UBS details how the US alcohol market is experiencing what the analyst refers to as a “step-change down,” with softer demand and less effective marketing of wine to the new consumer.
The company is believed to be in a better position as the number one player in the number one luxury market globally.
Brokers struggle to be more upbeat until the outlook improves
Citi remains the most downbeat on the stock out of FNArena’s daily monitored brokers, almost audibly sighing across the research page with “Another earnings downgrade into this week’s AGM,” which is scheduled for October 16.
The analyst reiterates its Sell rating and drops its target price to $5.50 from $7, the lowest amongst the brokers.
Earnings risks across Treasury’s major markets, China and the Americas, as well as further uncertainty regarding the incoming CEO’s strategic plans, overwhelm what some may view as an undemanding valuation of around 10 times FY26 downgraded earnings.

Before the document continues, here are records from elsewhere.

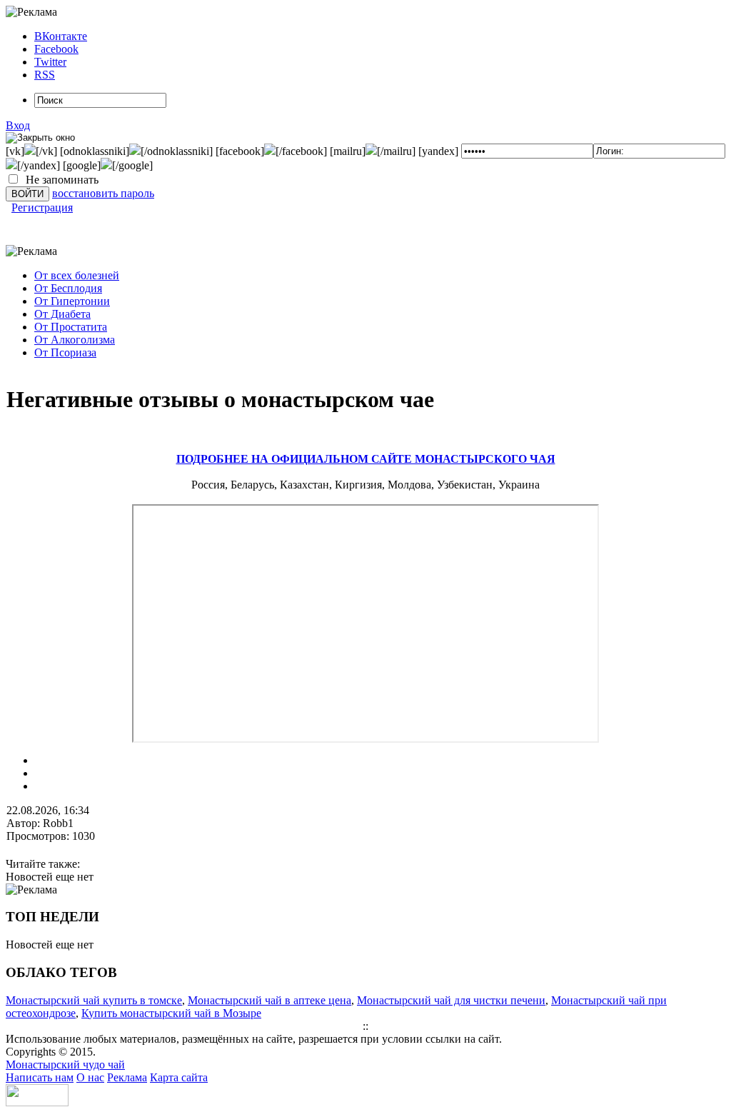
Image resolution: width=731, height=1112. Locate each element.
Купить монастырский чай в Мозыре (171, 1013)
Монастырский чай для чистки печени (451, 1000)
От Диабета (62, 314)
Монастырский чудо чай (65, 1064)
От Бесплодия (68, 288)
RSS (44, 75)
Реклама (127, 1077)
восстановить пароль (103, 193)
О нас (90, 1077)
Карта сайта (179, 1077)
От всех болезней (76, 275)
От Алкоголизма (74, 340)
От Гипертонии (72, 301)
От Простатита (70, 327)
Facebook (56, 49)
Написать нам (40, 1077)
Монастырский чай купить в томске (94, 1000)
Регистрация (42, 207)
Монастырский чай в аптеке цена (269, 1000)
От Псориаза (65, 352)
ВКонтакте (60, 36)
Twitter (50, 62)
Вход (18, 125)
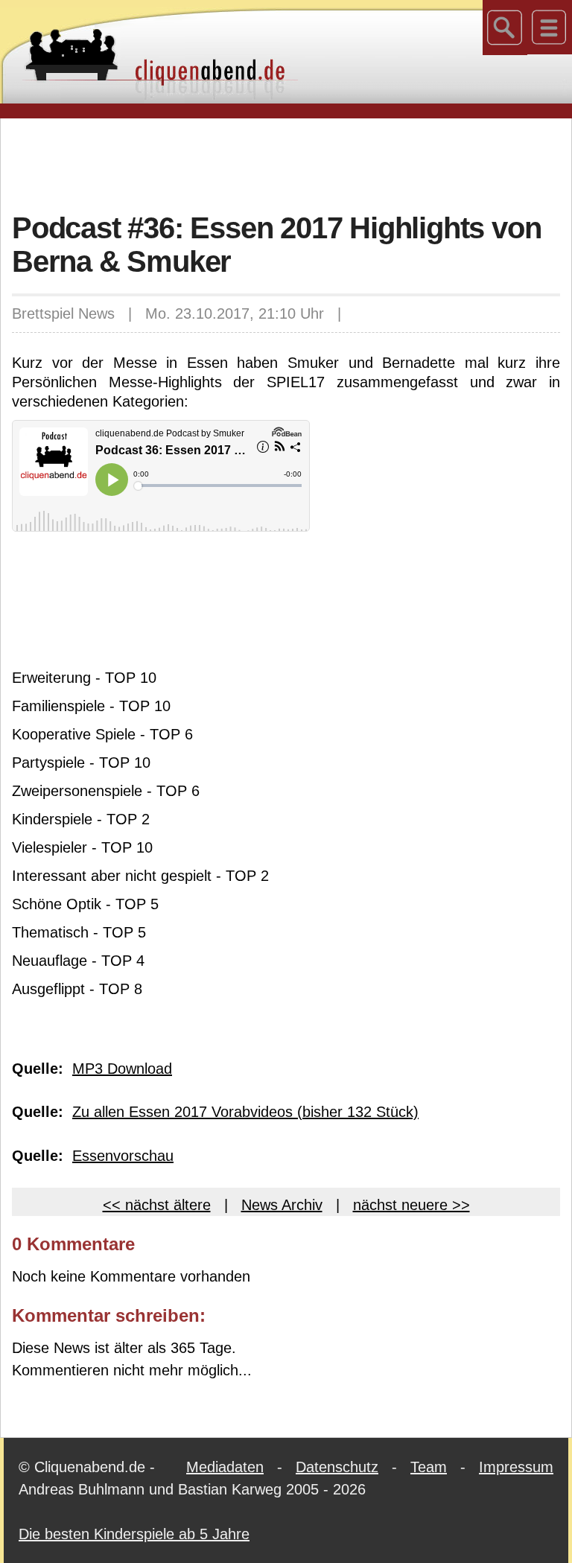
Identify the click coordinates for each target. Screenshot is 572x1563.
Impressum (516, 1467)
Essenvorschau (123, 1155)
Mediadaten (225, 1467)
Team (428, 1467)
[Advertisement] (286, 163)
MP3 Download (122, 1068)
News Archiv (281, 1205)
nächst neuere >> (411, 1205)
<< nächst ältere (157, 1205)
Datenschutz (337, 1467)
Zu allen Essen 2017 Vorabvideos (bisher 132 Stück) (245, 1112)
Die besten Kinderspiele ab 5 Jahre (134, 1534)
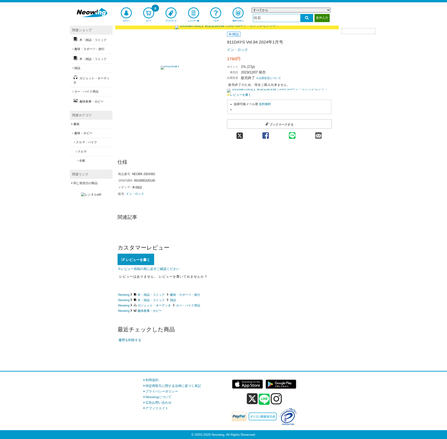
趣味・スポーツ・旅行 (185, 294)
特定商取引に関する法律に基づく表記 (173, 386)
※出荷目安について (268, 78)
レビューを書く (240, 94)
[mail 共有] (318, 134)
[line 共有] (292, 134)
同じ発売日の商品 (85, 183)
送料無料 (265, 104)
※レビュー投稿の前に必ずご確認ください (148, 269)
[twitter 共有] (239, 134)
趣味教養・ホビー (150, 311)
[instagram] (276, 398)
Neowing (123, 294)
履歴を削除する (130, 340)
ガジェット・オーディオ (154, 305)
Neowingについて (158, 397)
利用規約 (152, 380)
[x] (252, 398)
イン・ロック (237, 50)
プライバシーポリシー (162, 391)
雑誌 (173, 300)
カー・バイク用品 (188, 305)
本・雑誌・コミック (151, 294)
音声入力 (322, 18)
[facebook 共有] (265, 134)
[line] (264, 399)
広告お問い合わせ (159, 402)
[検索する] (306, 18)
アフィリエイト (157, 408)
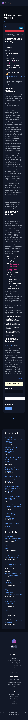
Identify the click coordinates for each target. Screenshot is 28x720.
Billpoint (10, 24)
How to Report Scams (14, 684)
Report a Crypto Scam (14, 660)
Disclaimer (14, 701)
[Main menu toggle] (25, 3)
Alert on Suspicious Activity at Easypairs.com (13, 613)
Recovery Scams (14, 679)
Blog (14, 667)
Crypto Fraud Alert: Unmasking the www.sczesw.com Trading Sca (13, 592)
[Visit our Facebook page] (15, 646)
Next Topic (14, 418)
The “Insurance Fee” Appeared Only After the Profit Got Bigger (13, 439)
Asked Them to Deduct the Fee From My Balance (13, 524)
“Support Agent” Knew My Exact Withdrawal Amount (12, 468)
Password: (8, 396)
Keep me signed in (10, 403)
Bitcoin (19, 24)
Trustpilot (10, 345)
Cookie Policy (14, 699)
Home (14, 658)
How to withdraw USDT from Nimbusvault (13, 565)
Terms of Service (14, 694)
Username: (8, 388)
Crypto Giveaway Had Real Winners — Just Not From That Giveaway (12, 488)
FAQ (14, 687)
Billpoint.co (14, 24)
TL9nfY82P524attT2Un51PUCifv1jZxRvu (13, 548)
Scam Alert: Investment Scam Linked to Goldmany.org (13, 539)
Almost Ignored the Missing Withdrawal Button (12, 497)
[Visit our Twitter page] (12, 646)
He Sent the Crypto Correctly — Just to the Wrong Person (13, 505)
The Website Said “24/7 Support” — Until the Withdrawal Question (11, 449)
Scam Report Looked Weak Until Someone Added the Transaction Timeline (12, 478)
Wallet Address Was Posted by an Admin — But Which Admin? (13, 459)
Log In (9, 408)
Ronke (6, 26)
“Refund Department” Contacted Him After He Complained (11, 514)
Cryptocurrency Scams (14, 682)
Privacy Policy (14, 696)
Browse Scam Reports (14, 663)
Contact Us (14, 672)
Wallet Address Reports (14, 665)
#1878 (20, 378)
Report (21, 28)
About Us (14, 670)
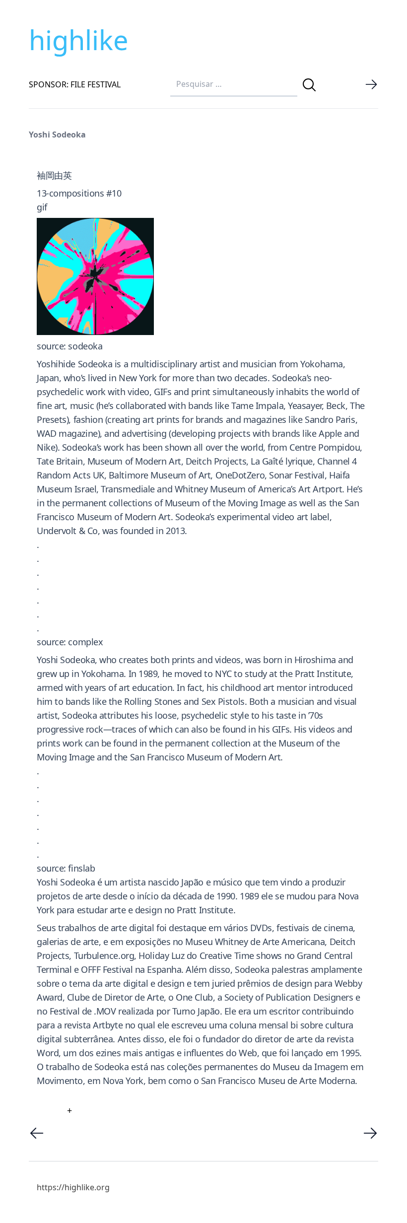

The analyst’s earnings downgrades are relatively modest given the lower expectations pre-1Q26 update.
By contrast, Morgans, Ord Minnett, and UBS have taken a more aggressive stance in lowering their EPS forecasts post-update, with UBS slicing -22% and -29% from FY26/FY27 estimates, resulting in a stock downgrade to Neutral from Buy and a -35% reduction in target price.
As the comparative between the analyst’s EPS and target price would infer, multiple compression or a decline in ascribed valuation is evident.
Morgans also downgraded the stock to Hold from Buy, with a new target price set at $6.35, down from $10.10.
FNArena’s consensus price target has fallen around -25% post update to $6.08 from $8.878. Post downgrades there are five Hold-equivalent ratings and one Sell rating.
Uncertainty and concerns over what aspects of the business are impacted cyclically (think inventory oversupply) versus structurally (changing alcohol consumption patterns) lead brokers like Morgan Stanley to envisage risks of further downgrades.
While Morgans stresses the quality of the assets and brand portfolio, these are overshadowed by uncertainty. For Ord Minnett, a re-rating is on hold until the new CEO outlines his strategy, which is not expected until first-half results in February or an investor day down the track.
Despite the downbeat outlook, Treasury’s management stressed liqudity for the company remained more than sufficient around $1bn with “significant headroom to the financial covenants under its borrowing arrangements”.